Also quality management is primarily based on the beneficial use
of business related data, information, and knowledge. Multifarious
methodologies, tools, and practices of managing knowledge should
be used in the context of professional quality applications, and
even quality experts should be aware and follow the general development
of these aspects. Quality experts and the application of recognized
quality references, especially ISO 9000 standards and performance
excellence models, have traditionally emphasized explicit information,
e.g. documentation, written descriptions and procedures, specifications,
agreements, and information records. Tacit knowledge has not been
considered as consistently and in the same details and deepness.
However, the most voluminous and important part of knowledge from
the business point of view is tacit.
Knowing and managing information /
knowledge
Traditional business information solutions that have emphasized
distinct and rather passive information / knowledge bases include:
- Knowing / learning individuals
- Loose and fragmented paper documents
- Copied or printed manuals, procedure documents, record reports,
and certificates
- Fragmented documents in information systems
- Semi-structured information systems or intranets
- Variable share of Office and HTML documents
- Separate IT systems and applications
Also traditional quality management approaches are based on these
same means including handbooks, procedure documents, records, etc.
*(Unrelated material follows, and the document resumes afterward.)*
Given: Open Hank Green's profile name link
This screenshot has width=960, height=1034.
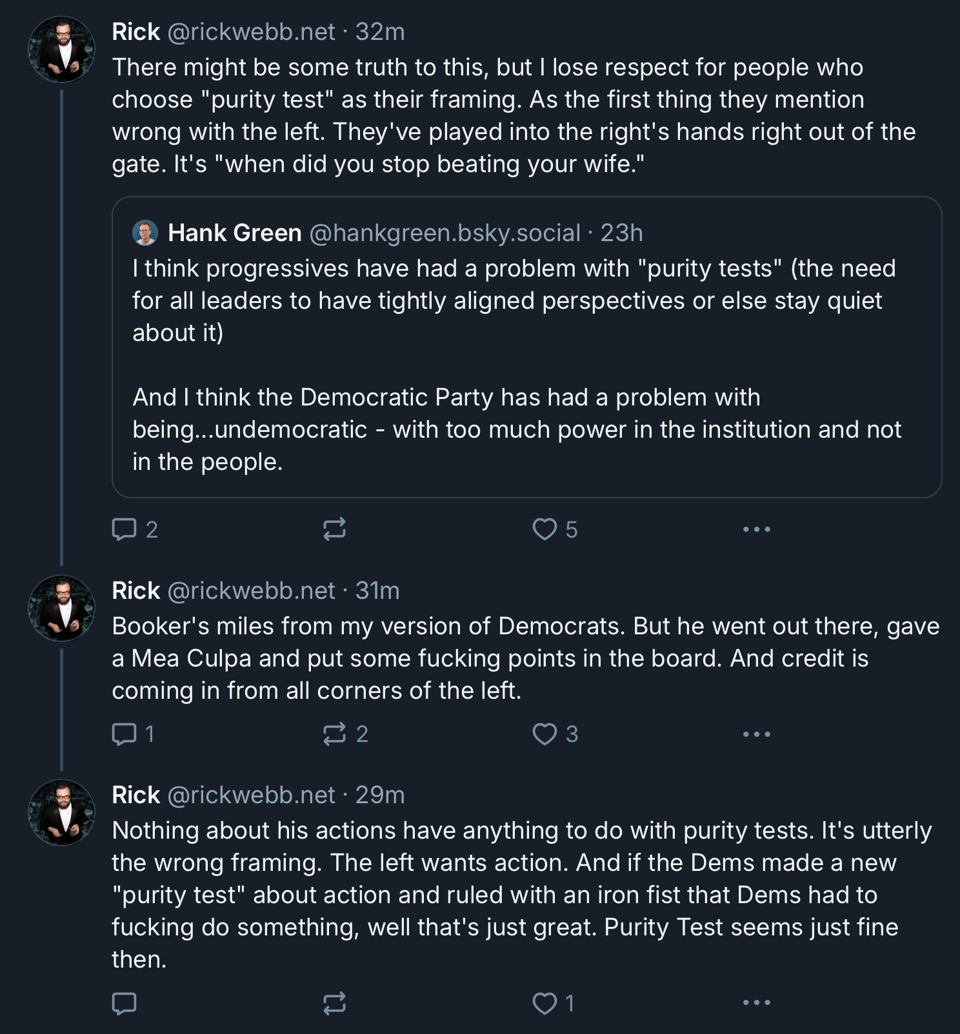Looking at the screenshot, I should [x=234, y=233].
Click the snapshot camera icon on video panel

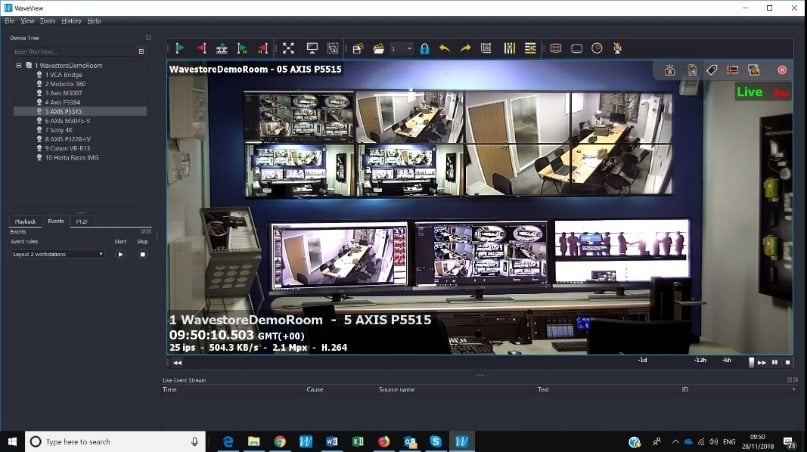coord(670,70)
For exchange of information / knowledge, communication (Anttila,
2001), organizations have used separate practices and means that
typically have included the following:
- Physical meetings, seminars, training events
- Telephone, telefax
- Mailing
- E-mail
- Net-meetings
- Searching information from Internet, intranet, and extranet
- Group work systems, like Lotus Notes
- Formal e-learning systems
The modern approach is to integrate information/knowledge bases
together with communication and collaboration.
Supporting collaborative cooperation
and enhancing quality awareness
Separate information / knowledge bases and communication systems
and practices are not necessarily effective for leveraging the beneficial
use of information / knowledge in an organization. The new approach
is striving for integrated and effective solutions consisting of
the following:
- Knowing / learning networked people in collaboration
- Portals and portlettes, integrated solutions (using e.g. SOA,
service oriented architecture)
- Collaborative group work and social networking infrastructures,
Web 2.0 tools and applications
- Semantic web solutions
- Collaborative on-the-job learning
Especially Web 2.0 and social media applications provide challenging
new possibilities for quality management. These approaches have
been described with concepts "Enterprise 2.0" and "Real
Time Economy, RTE" for which there are many applications developed
recently.
Management learning in organizations has been based on training
by traditional or e-learning means. However, investments in these
solutions have not proved effective. Only basic management skills
including quality aspects may be learned by traditional training
programs. Business leaders are busy and not interested in using
ordinary e-learning means. E-learning solutions based on "learning
management systems" have not been encouraging. Systems are
too expensive, learning too boring, search of material (learning
objects) too cumbersome, and reusable objects not really reusable.
Additional challenge is that half-life of the relevant business
knowledge has shortened.
Effective learning is the key for developing quality in management.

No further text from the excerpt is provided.